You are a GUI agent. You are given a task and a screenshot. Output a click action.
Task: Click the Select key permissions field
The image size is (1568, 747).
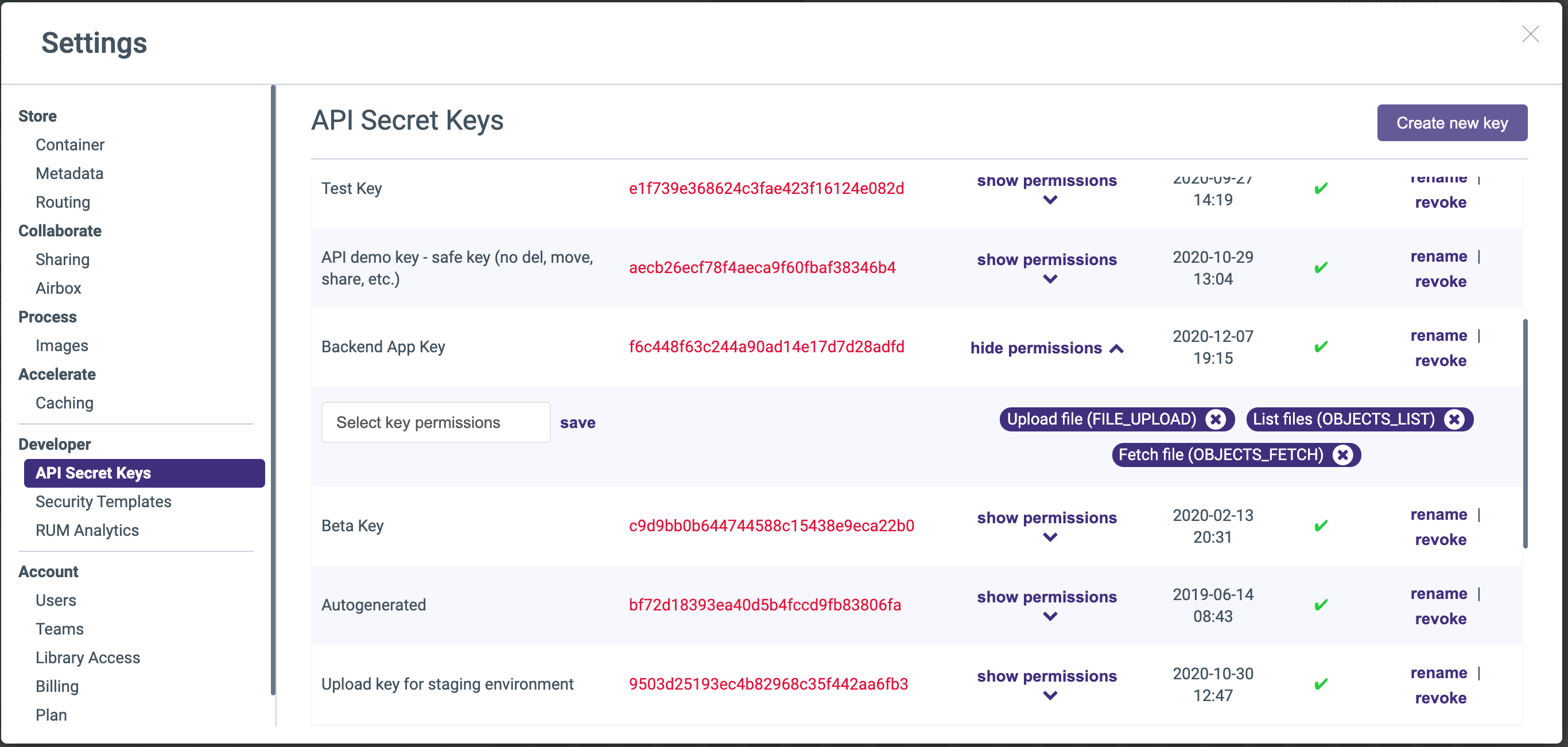coord(435,422)
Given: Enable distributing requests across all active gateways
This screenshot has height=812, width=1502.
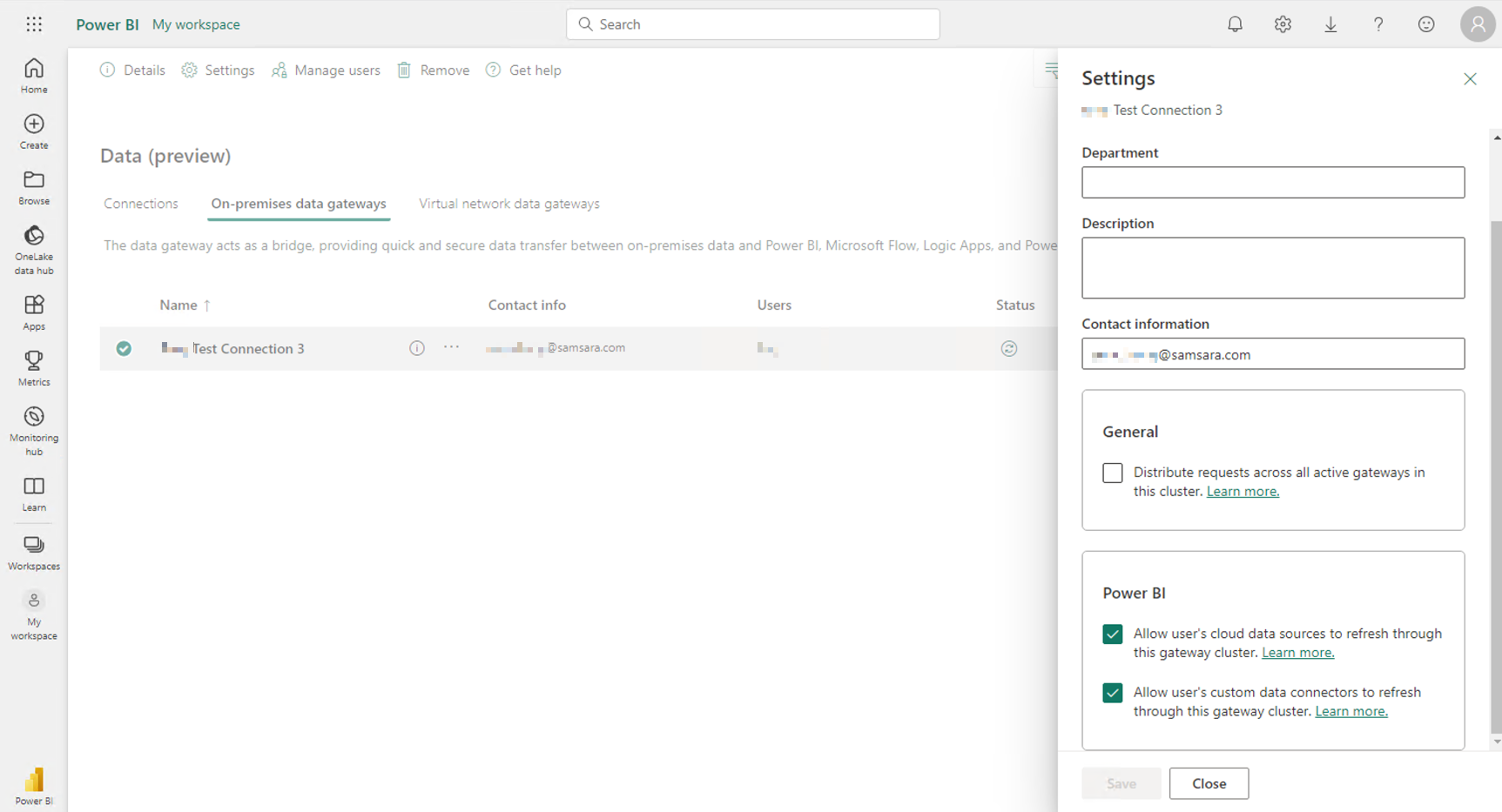Looking at the screenshot, I should pos(1112,473).
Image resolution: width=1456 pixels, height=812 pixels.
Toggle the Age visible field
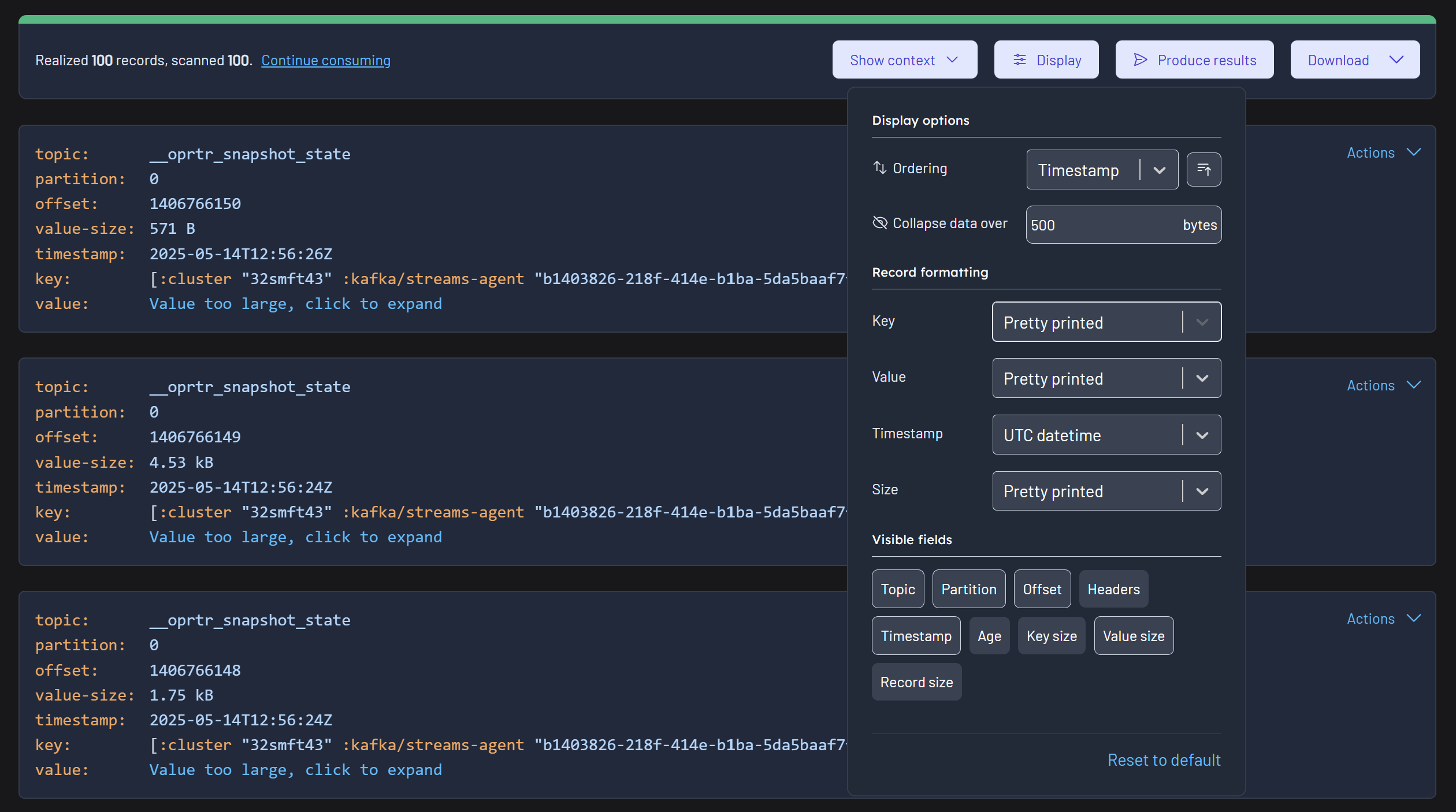click(989, 636)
........
:: How to complete this task ::
For this task, give again exactly the lines from the line with "The image size is (1568, 747)." through the end of the entries, including both ends, and omit the pictures.

:: Expected answer ::
The image size is (1568, 747).
coord(435,422)
Given: Enable distributing requests across all active gateways
This screenshot has height=812, width=1502.
Looking at the screenshot, I should pos(1112,473).
Image resolution: width=1456 pixels, height=812 pixels.
Toggle the Age visible field
click(989, 636)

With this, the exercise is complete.